Model
This is my understanding of the proposed model, please correct me if I’m wrong.
- We’re assuming univariate emissions.
- We’re allowing for time-varying transition probabilities (input-driven transitions for the hidden states).
- We’re also allowing for one user-chosen emission density.
- No multivariate emissions.
- No state-dependent density. For example, we rule out cases where the emissions follow one distribution in one state and another distribution (say, fatter tails) in other states.
Questions
- I’d personally start with a softmax regression with soft centering, but I’d also assume that the K-1 parametrization may make convergence way easier. Would it be reasonably easy to change this parametrization later?

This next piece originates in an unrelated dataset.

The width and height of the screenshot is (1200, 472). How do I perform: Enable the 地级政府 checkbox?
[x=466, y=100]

- I’m not following the ragged sequences bit. I do understand that Stan has no built-in ragged structure, but I’m not sure why we’d need it.

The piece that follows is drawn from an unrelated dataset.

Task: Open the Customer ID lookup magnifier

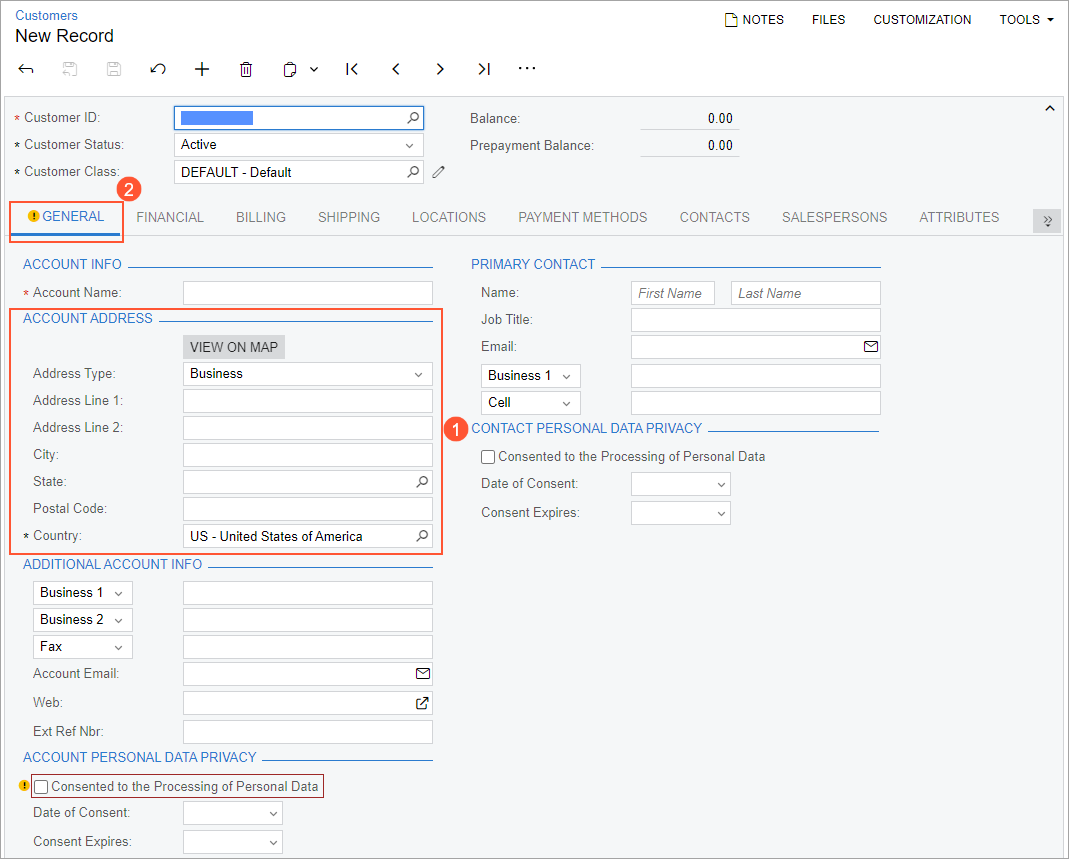Action: pyautogui.click(x=413, y=118)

- Assuming the emission array is univariate, will the emission function really take T1, …, TN parameters? Say we want to fit a model with two states and Gaussian density, wouldn’t we not need only two means and two standard deviations? If the latter is true, then there’s no fixed number of density parameters.

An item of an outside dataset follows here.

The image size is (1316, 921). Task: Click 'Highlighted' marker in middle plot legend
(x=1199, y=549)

- What happens if we need to fit a time-homogeneous HMM (i.e. no covariates for the transition model)? Using a constant input would feel hacky and computationally inefficient. Would we need to implement two interfaces (perhaps same name but different number of arguments, assuming we can overload functions)?
- Is there a straightforward way to allow for regressors in the emission mean? Think for example of an Markov-Switching AutoRegressive model for time series (i.e. AR1 with a pair of regression coefficients for each hidden states). Does the proposed interface accept non-parameters for alpha1, …, alphaN? If so, I think we may use these quantities to model emission means when needed (e.g. instead of being free parameters, these could be a linear combination of some elements of the data block and some free parameters).
Inference
I believe the main goal of having HMM built-in is to gain performance, mostly by avoiding autodifferentiation. As such, I’d stick with the forward algorithm since adding the forward quantity to the target is enough to get the sampler working. The forward-backward pass is optional and can be programmed in the generated quantities
block. Same with Viterbi decoding.
Don’t get me wrong, I like smoothed probabilities a lot, but I think the first step should be getting the right posterior. After that, we can provide with convenience functions to compute the other optional quantities (e.g. an overloaded instance of hmm_lpdf
with an extra argument where we store the smoothed probability or the jointly most likely path).
Finally, @Bob_Carpenter: I assume we’d need to implement this built-in density as a “template”. Is there a template for another model that you’d recommend us to take a look at? I was considering taking a loot at the GP work but you may know of another built-in model that is more or less similar than our use case.